It is imperative to discuss domestic and foreign issues from a comprehensive perspective with a view to protecting the national interest.
Full-scale debate between the ruling and opposition parties has begun at the House of Representatives Budget Committee. A focal point was a new trade agreement concluded by Japan and the United States.
While tariffs on agricultural imports from the United States were lowered, it was agreed not to invoke additional tariffs on U.S. automobile imports from Japan.
Yuichiro Tamaki, leader of the Democratic Party for the People, denounced the deal, saying that it “amounts to Japan alone conceding on tariffs on agricultural imports.” He also pointed out that the prevention of additional tariffs was not documented in the agreement. Prime Minister Shinzo Abe refuted this, saying: “It was confirmed during a meeting with U.S. President Donald Trump. It represents a serious promise.”

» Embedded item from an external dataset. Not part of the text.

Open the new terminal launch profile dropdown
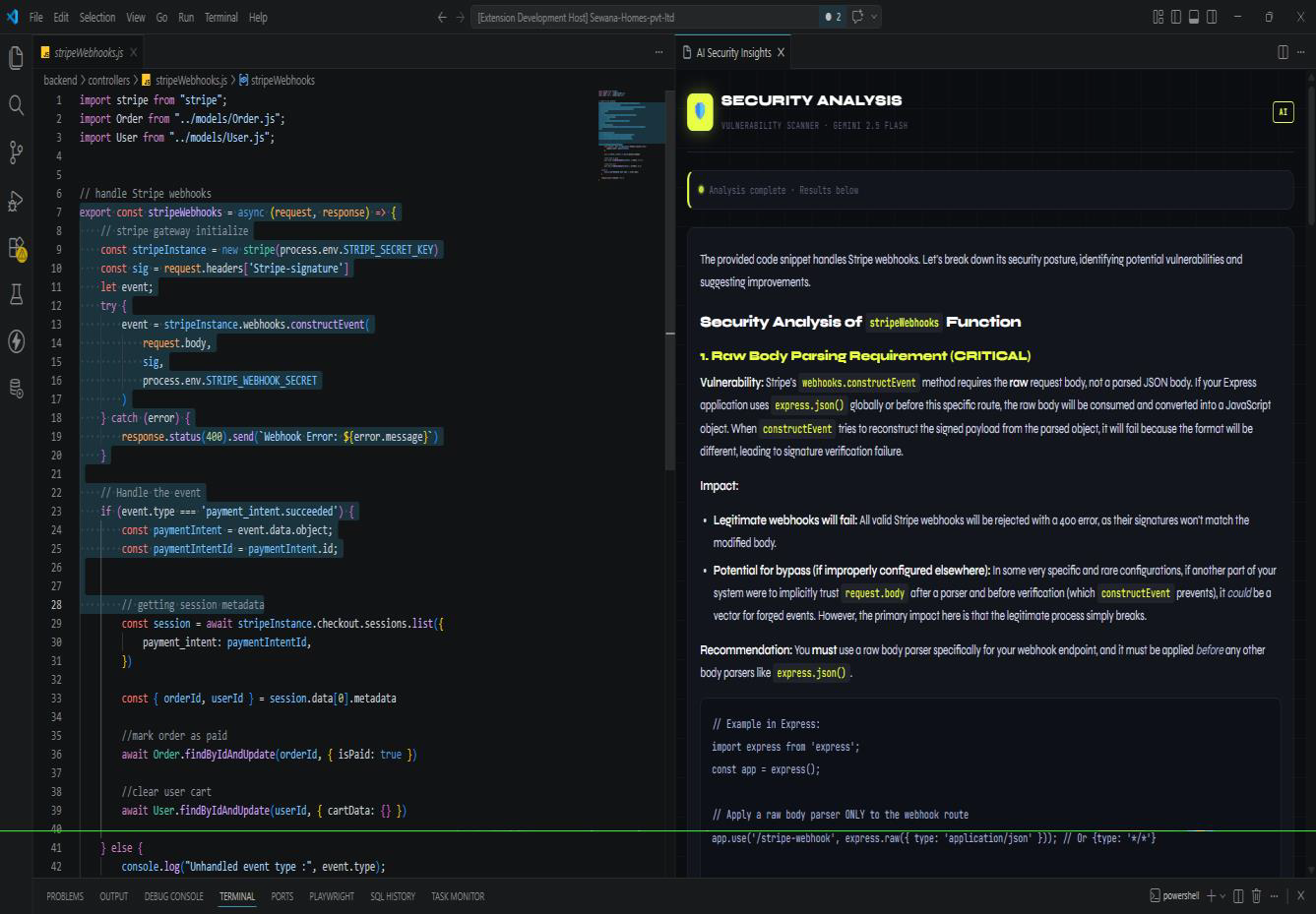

The accord was reached after holding repeated negotiations right up until the last moment with the Trump administration, which champions an “America First” policy. The government needs to carefully explain in detail the content and significance of the agreement, thereby seeking the people’s understanding of the trade deal.
Promoting free and open trade serves Japan’s national interest. It is essential to exchange views on trade policies from a broad perspective, including on how to draw the United States back to an international cooperation framework.

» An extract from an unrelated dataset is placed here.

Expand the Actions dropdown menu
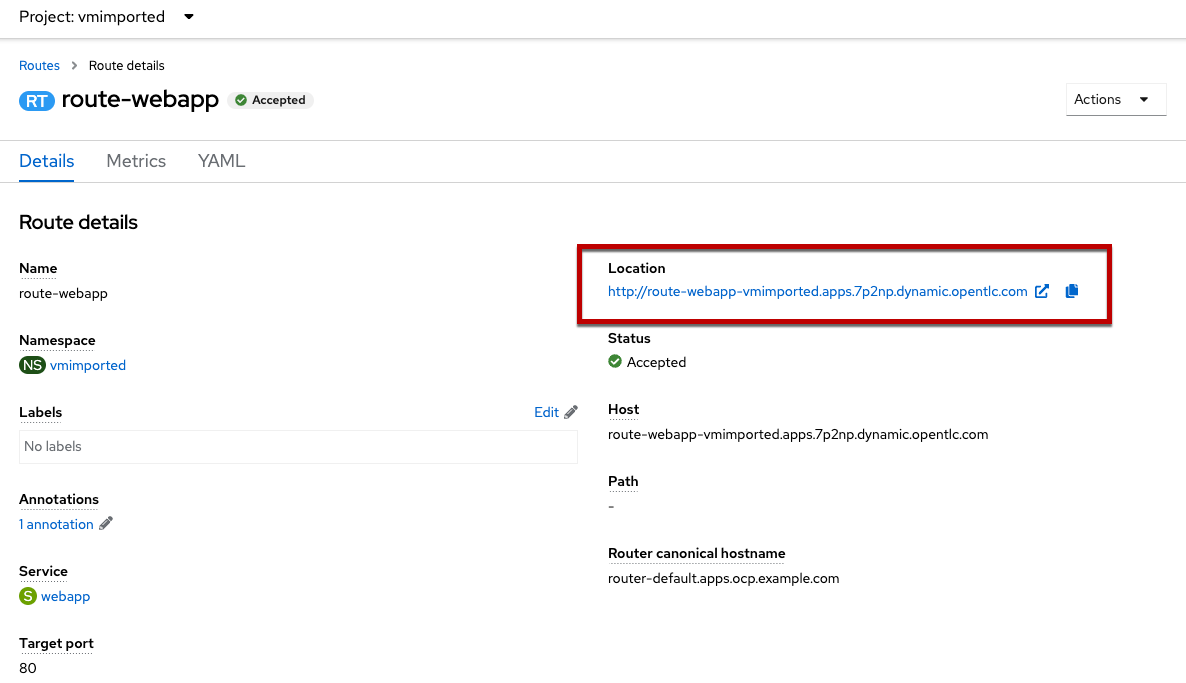The width and height of the screenshot is (1186, 683). [1115, 99]
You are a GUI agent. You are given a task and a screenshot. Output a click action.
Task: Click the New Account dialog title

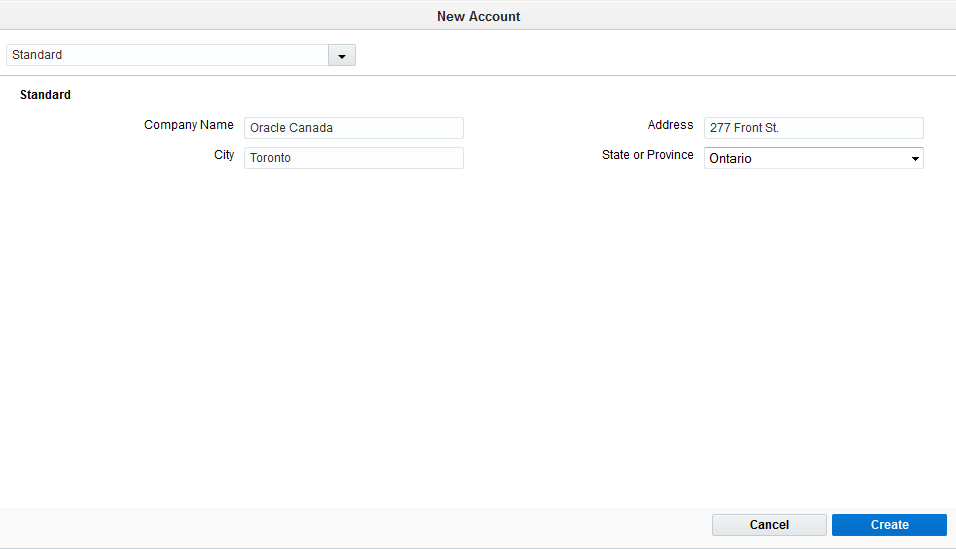click(478, 16)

During an interpellation session, Tamaki also brought up a recent incident in which a patrol vessel of the Fisheries Agency and a North Korean fishing boat collided. He cast doubt on the government’s act of returning rescued North Korean fishermen without questioning them over the incident.
Abe explained that this is because it could not be confirmed that there had been illegal fishing.
Focus on key issues
To ensure stability in this region of the world, it is indispensable to eliminate North Korean threats. How can U.S.-North Korea talks be backed up and denuclearization realized? The opposition parties should develop their argument by delving into how foreign measures will be taken vis-a-vis Pyongyang.

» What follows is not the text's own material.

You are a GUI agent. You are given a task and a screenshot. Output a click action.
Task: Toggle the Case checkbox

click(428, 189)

In regard to constitutional revision, Tamaki insisted that the Liberal Democratic Party drop its proposal to add the legal grounds for the Self-Defense Forces by amending Article 9. Abe did not go beyond saying that “it is important to stipulate the SDF in Article 9.”
It is highly significant to stipulate the SDF, which is tasked with ensuring national security, in the nation’s top law, thereby sweeping away the argument that the SDF is unconstitutional. Individual parties are called on to discuss what provision should be stipulated by presenting their views at the commissions on the Constitution in both houses of the Diet based on the LDP proposal.
The opposition parties also took time to raise the scandal involving executives of Kansai Electric Power Co. who received money and goods. They condemned the Economy, Trade and Industry Ministry, saying that it did not fulfill its responsibility as a supervisory office.
Economy, Trade and Industry Minister Isshu Sugawara responded by saying: “Utility firms undertake business that has extremely high public interest. So we’ll supervise them strictly.”
KEPCO plans to establish a third-party panel to reinvestigate, among other things, what actually happened in the scandal involving the receipt of money and goods. The Diet should deepen debate on electric power policy without concentrating only on the scandal.